Un Paese non può crescere a scapito della sua capitale. Manca un lavoro che ci porti ad avere una squadra e un candidato riconosciuto e una rappresentanza sociale definita. Peraltro, in un momento di grande crisi sociale che rischia di potare le persone anche verso la rabbia e l’intolleranza. Dobbiamo cercare di non essere snob e di comprendere quali sono le paure che attraversano la città.
E come intendete mescolarvi, come volete fare per non essere snob?
Io, personalmente, incontro tutti i giorni persone di ogni estrazione, e questo anche grazie alla politica. Il populismo è sbagliato, perché sfrutta quelle paure, ma le paure sono legittime. Non possiamo ignorare la rabbia profonda e il disagio che covano in questo momento. Rigettiamo l’odio e la violenza, ma non possiamo ignorare quello che sta succedendo.

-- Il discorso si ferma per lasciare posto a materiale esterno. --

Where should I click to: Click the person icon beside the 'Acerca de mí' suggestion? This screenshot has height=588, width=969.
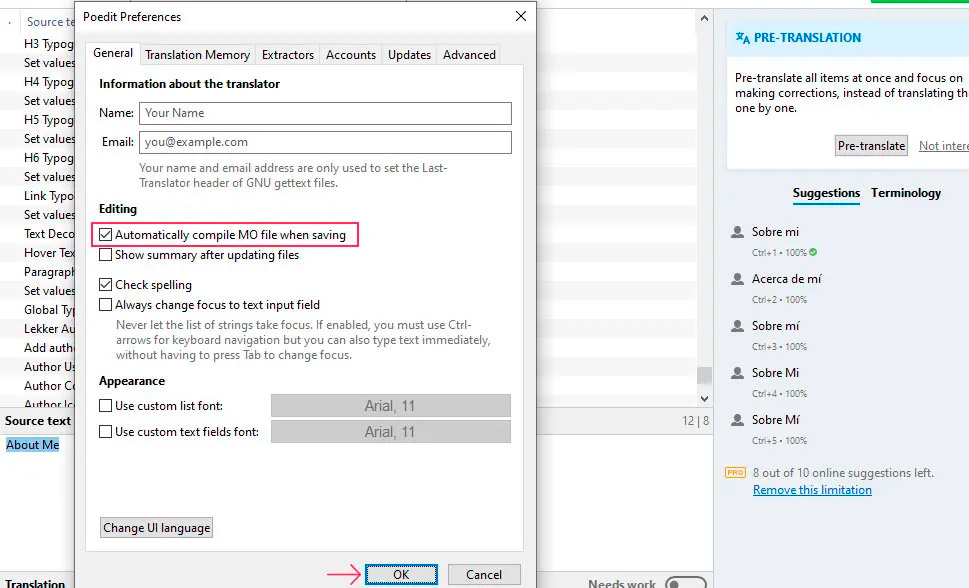point(738,280)
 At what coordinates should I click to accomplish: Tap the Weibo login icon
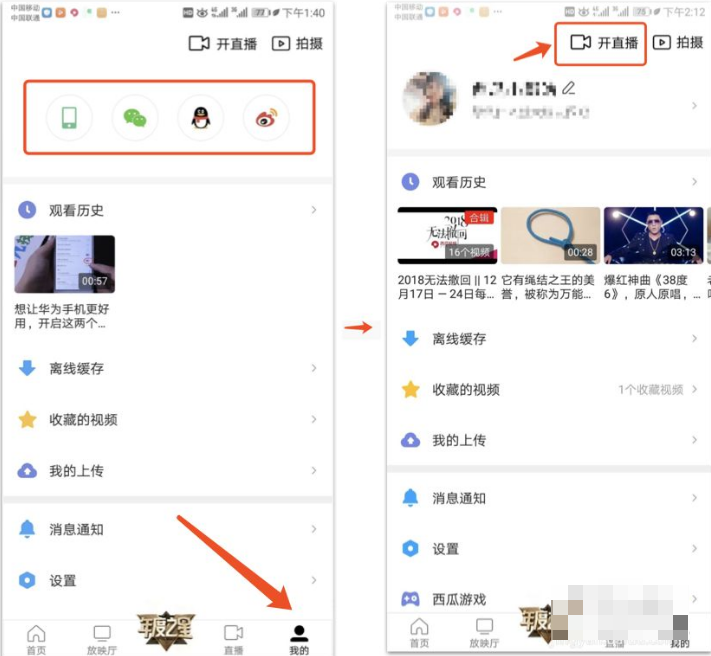266,118
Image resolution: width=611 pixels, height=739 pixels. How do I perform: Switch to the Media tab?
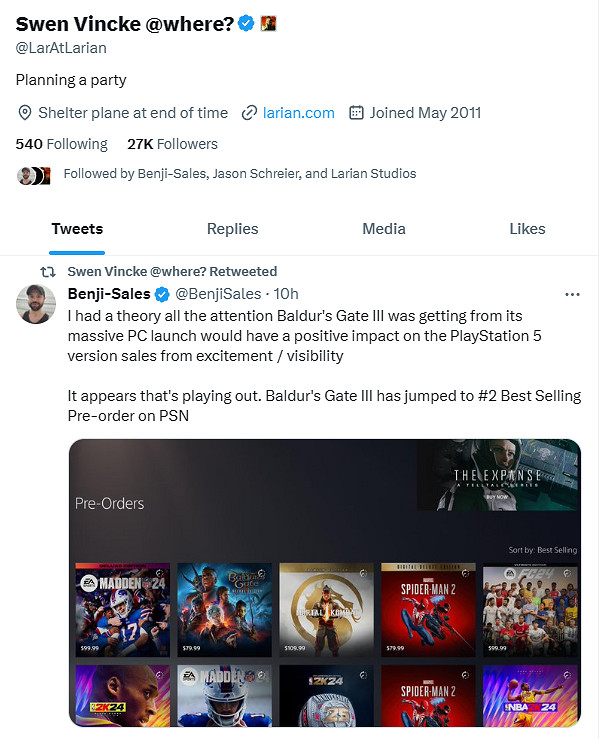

Le persone vogliono essere protette e in questo riconosco a Carlo Calenda di aver posto la questione. La parola protezione, che viene considerata di destra va accettata, è una cosa fondamentale. Non ha senso dire annamo nelle periferie quando poi quelle persone nelle periferie non si sono mai viste. Abbiamo un problema di atteggiamento molto serio. La parola chiave deve essere curiosità. In questo momento, nessuno conosce veramente la nostra città: bisogna usare uno sguardo bonario verso il nostro prossimo.

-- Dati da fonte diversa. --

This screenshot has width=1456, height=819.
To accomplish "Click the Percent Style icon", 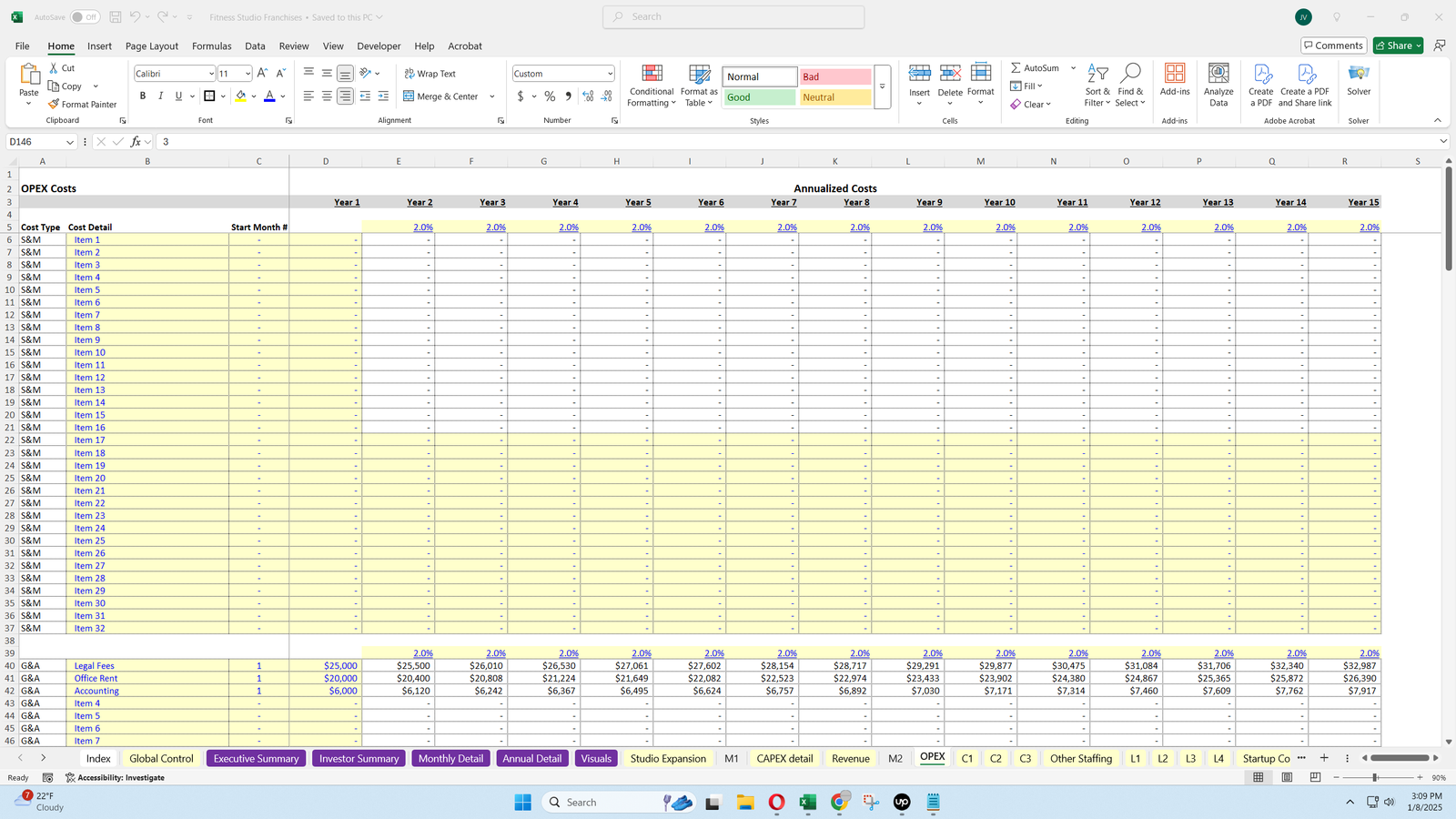I will point(550,96).
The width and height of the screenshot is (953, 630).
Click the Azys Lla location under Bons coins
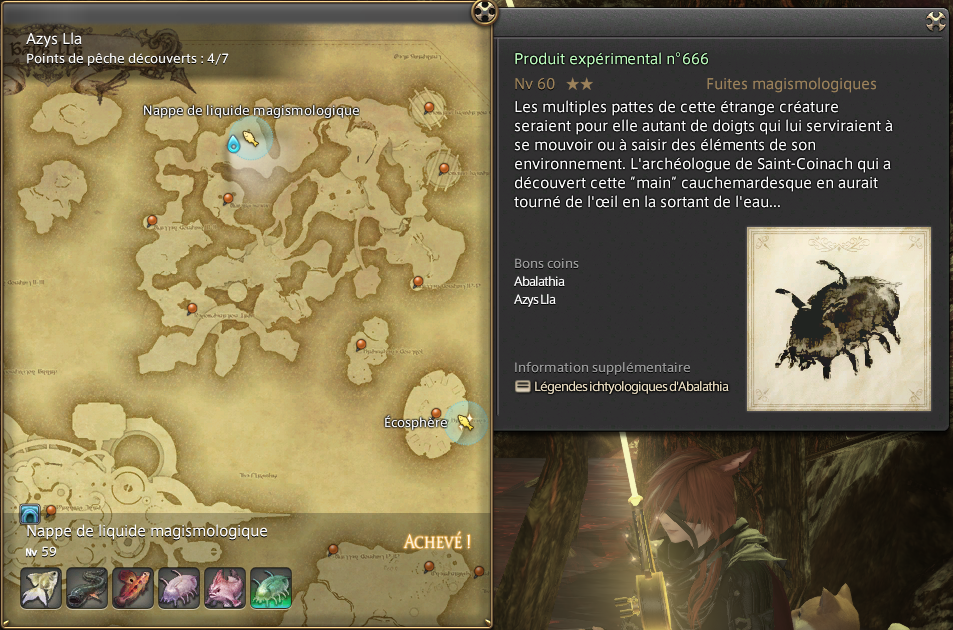coord(535,300)
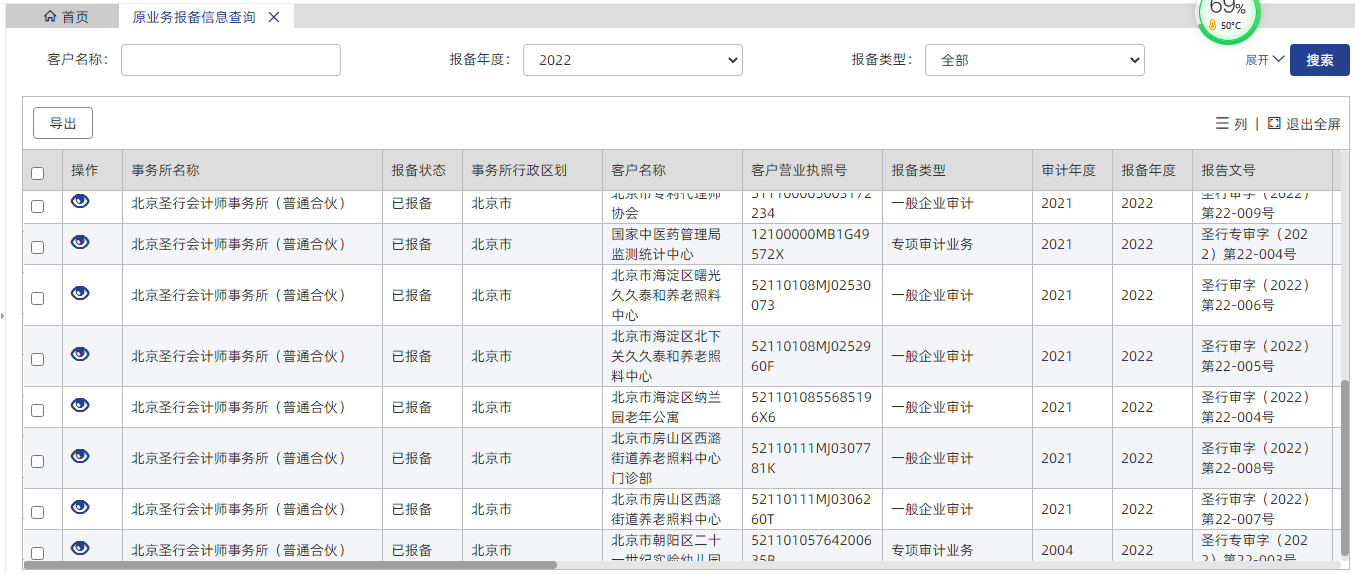Screen dimensions: 1355x574
Task: Open the 报备年度 dropdown showing 2022
Action: click(x=632, y=60)
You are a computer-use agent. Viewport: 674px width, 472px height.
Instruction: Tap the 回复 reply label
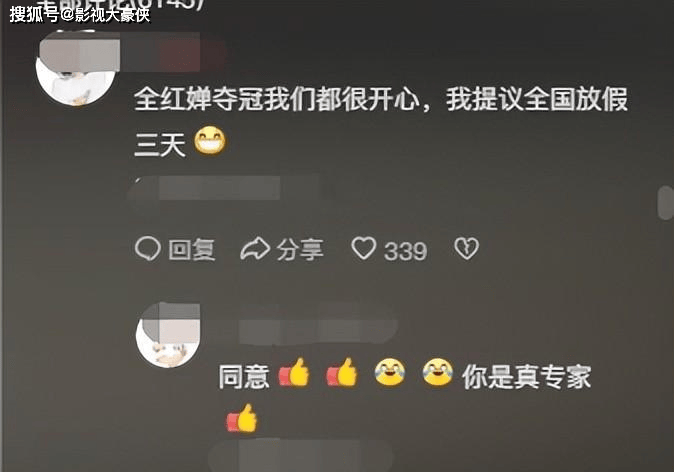pos(192,250)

Non ha senso dire annamo nelle periferie quando poi quelle persone nelle periferie non si sono mai viste. Abbiamo un problema di atteggiamento molto serio
Con Zevi Parliamo anche di Matteo Salvini e della sua capacità di parlare e di mescolarsi alla gente. Caratteristica che Zevi gli riconosce. Per assurdo, gli dico che è l’unico politico di un certo rilievo che io conosca a essere entrato più volte in un campo rom: per provocazione, magari, ma lo ha fatto. Lui sottolinea che l’esempio è un po’ estremo, ma è vero che sa ascoltare la gente.

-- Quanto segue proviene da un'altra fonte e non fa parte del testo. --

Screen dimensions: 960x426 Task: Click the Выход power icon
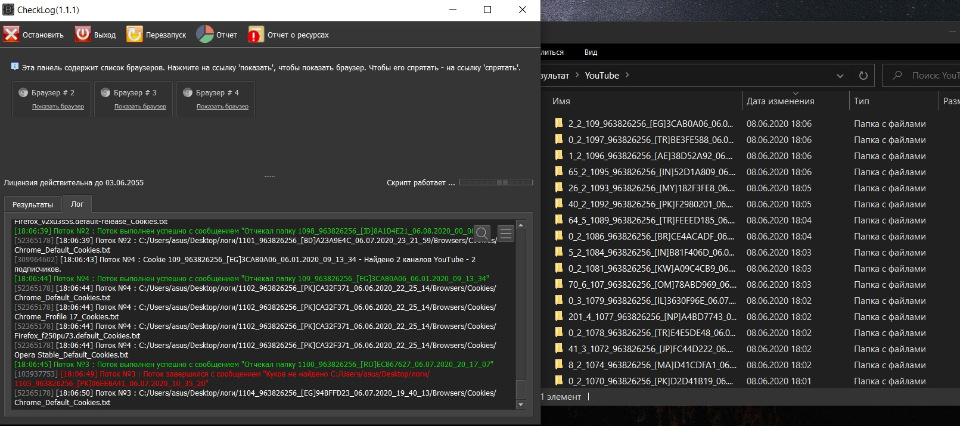click(83, 34)
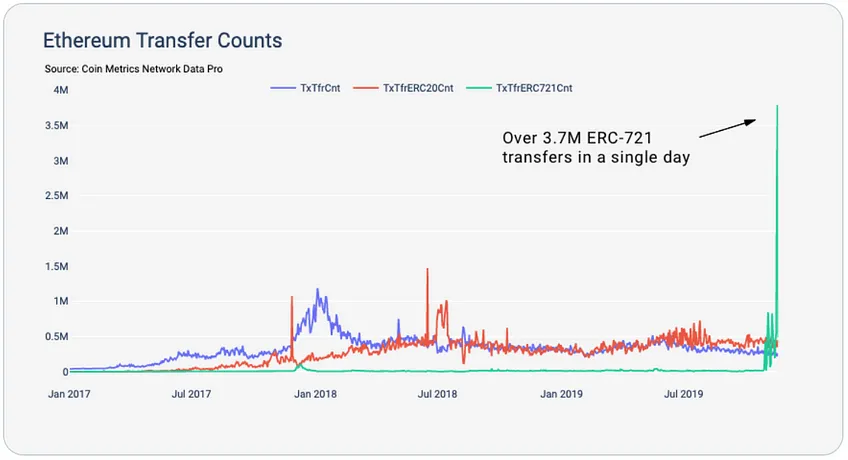Click the 'Over 3.7M ERC-721 transfers' annotation text
This screenshot has height=460, width=848.
click(x=596, y=148)
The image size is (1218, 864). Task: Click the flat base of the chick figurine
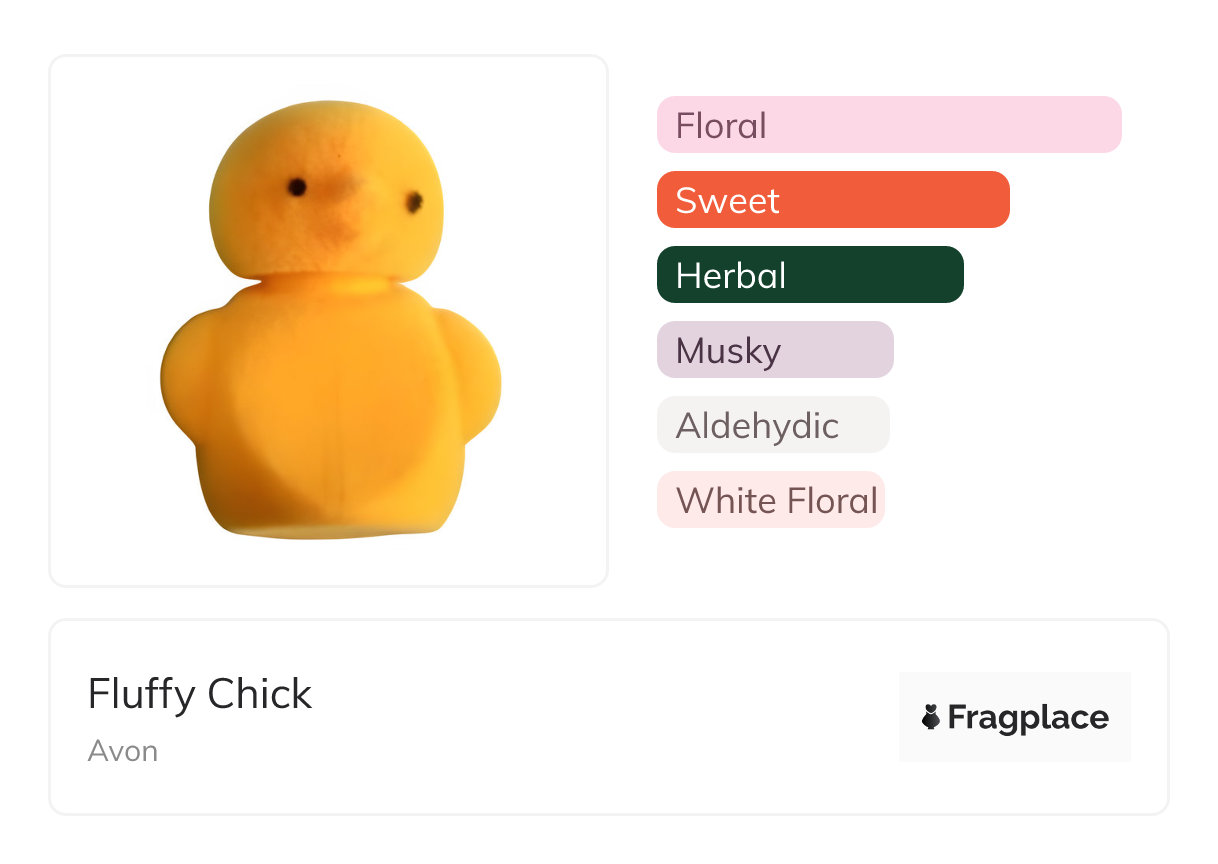click(x=330, y=525)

A questo punto gli chiedo del Giorno della Memoria, che cade oggi e che per Roma vuol dire più di qualcosa.
“Roma è città medaglia d’oro della resistenza ed è una città che ha ancora nel suo tessuto urbanistico i segni di quella guerra e di quella persecuzione. Il 16 ottobre del 1943, ma anche quella di pochi giorni, prima il 7 ottobre, quella dei 2000 Carabinieri deportati dai tedeschi. Oggi siamo in un’epoca in cui il confine tra integrazione, tolleranza, civiltà e intolleranza, odio, violenza rischia di essere valicato. La pandemia rischia di essere un punto di svolta. La memoria deve servire a dotarci degli anticorpi necessari. Però, ripeto, non dobbiamo essere snob. Non dobbiamo ignorare la rabbia profondissima, la preoccupazione profondissima, che covano nella nostra società. Capire che succede alla gente, quali sono le nuove povertà, le nuove sofferenze ma anche le nuove storie di successo. Secondo la Caritas, un romano su 50 è in stato di povertà.
Molto interessante.
Molto bella l’intervista con Tobia Zevi un giovane molto preparato e con le idee chiare su Roma. È necessario accendere le luci sui tanti problemi di Roma che dal 2008 sono privi di soluzioni e soprattutto, non vi è alcuna strategia per la città Capitale. Ci vuole un programma, una squadra ed un sindaco. Zevi può essere quello giusto se saprà creare una squadra in grado di attuare un coraggioso programma di innovazioni e semplificazioni della burocrazia cittadina.